WHAT THE EXERCISE ASKS >> Rewrite everything from the line containing "You are a GUI" down to the end of the listing, replacing "thumbnail" with "preview image" and leaving all else unchanged. Omit the pictures from your answer.

# # # #

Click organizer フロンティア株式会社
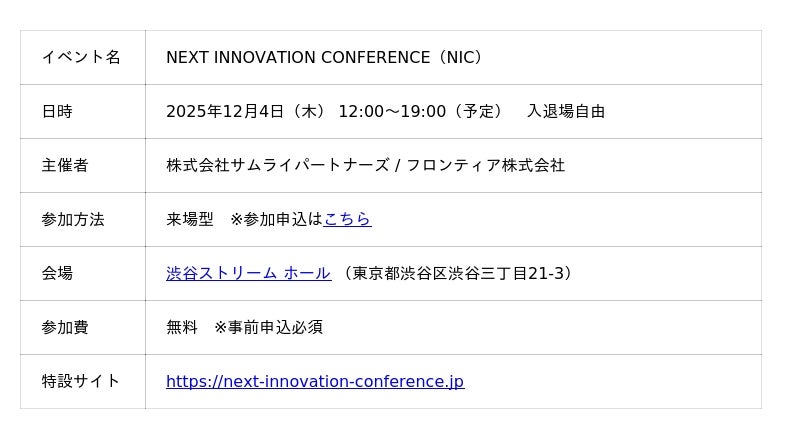800x439 pixels. (485, 165)
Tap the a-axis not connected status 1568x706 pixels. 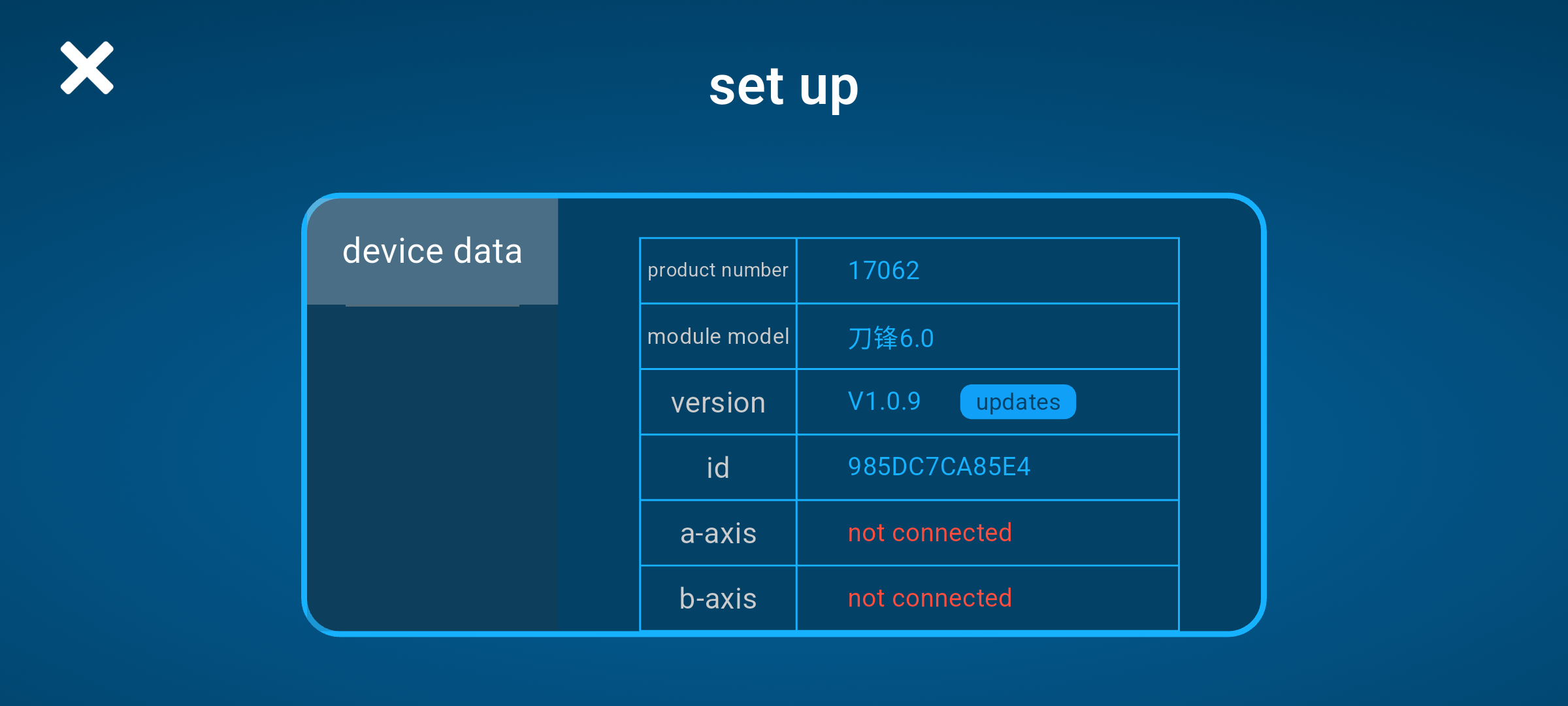930,533
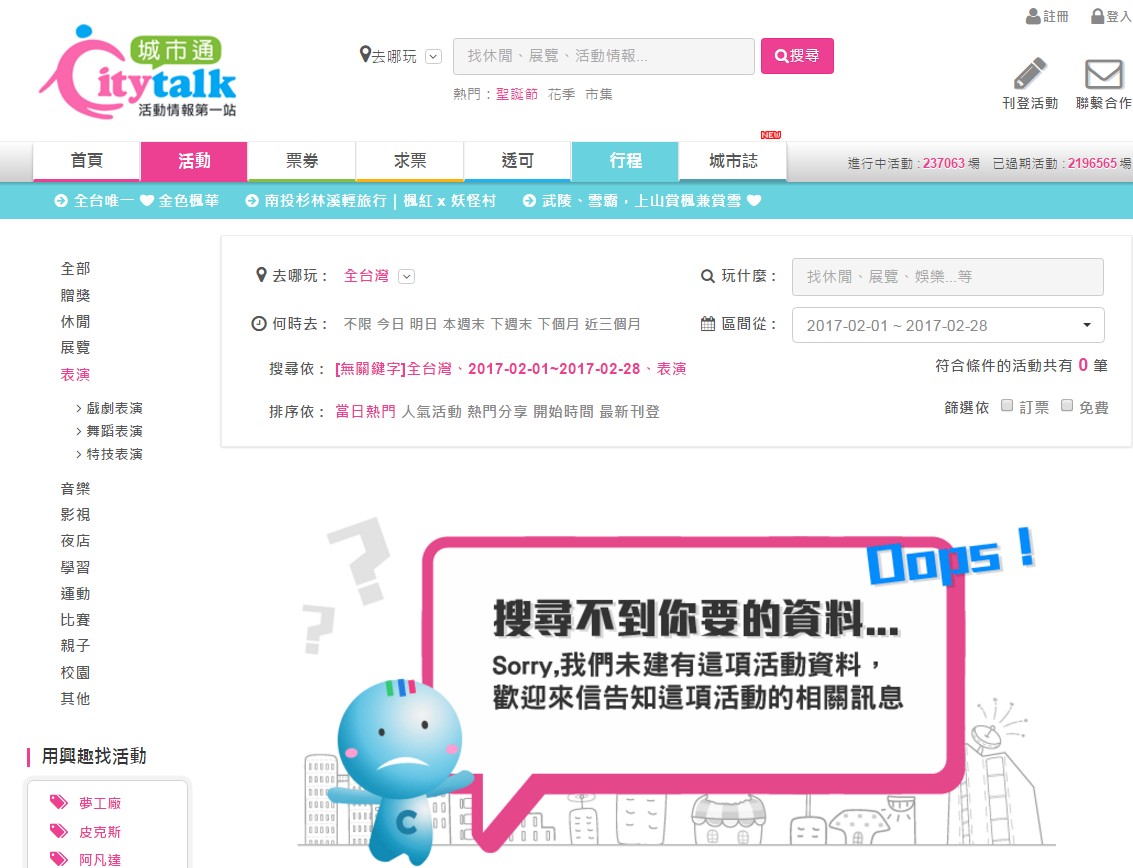Screen dimensions: 1133x868
Task: Select the 本週末 time filter
Action: point(464,324)
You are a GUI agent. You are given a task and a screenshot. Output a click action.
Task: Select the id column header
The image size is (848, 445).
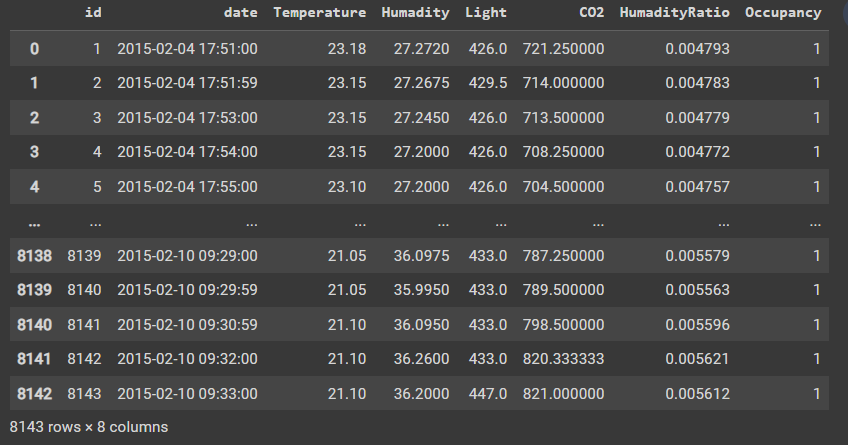click(93, 13)
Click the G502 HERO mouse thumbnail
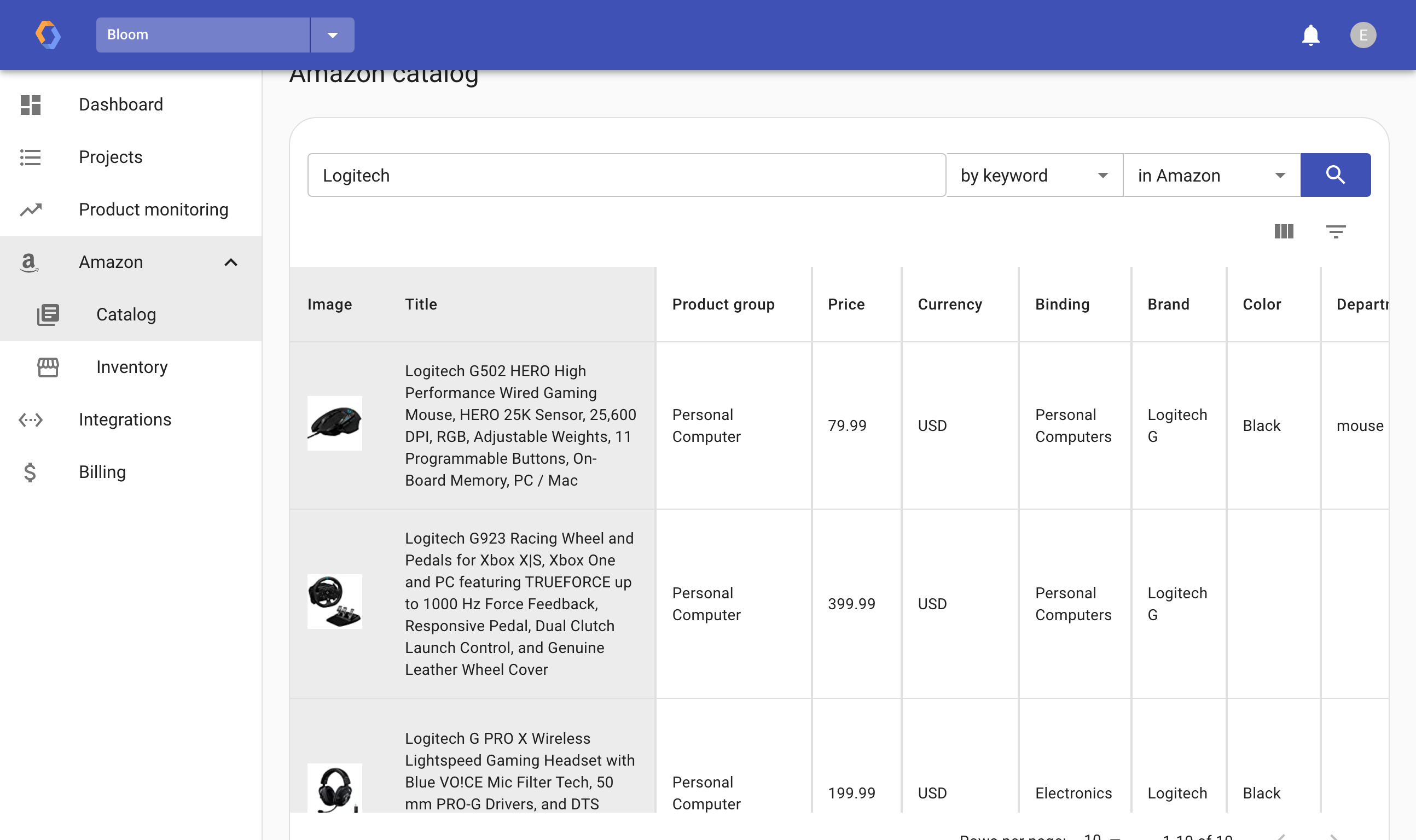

# # # #

WORKED SOLUTION >>
You are a GUI agent. You are given a task and a screenshot. Output a click action.
Task: Select the id column header
The image size is (848, 445).
click(93, 13)
Click the G502 HERO mouse preview image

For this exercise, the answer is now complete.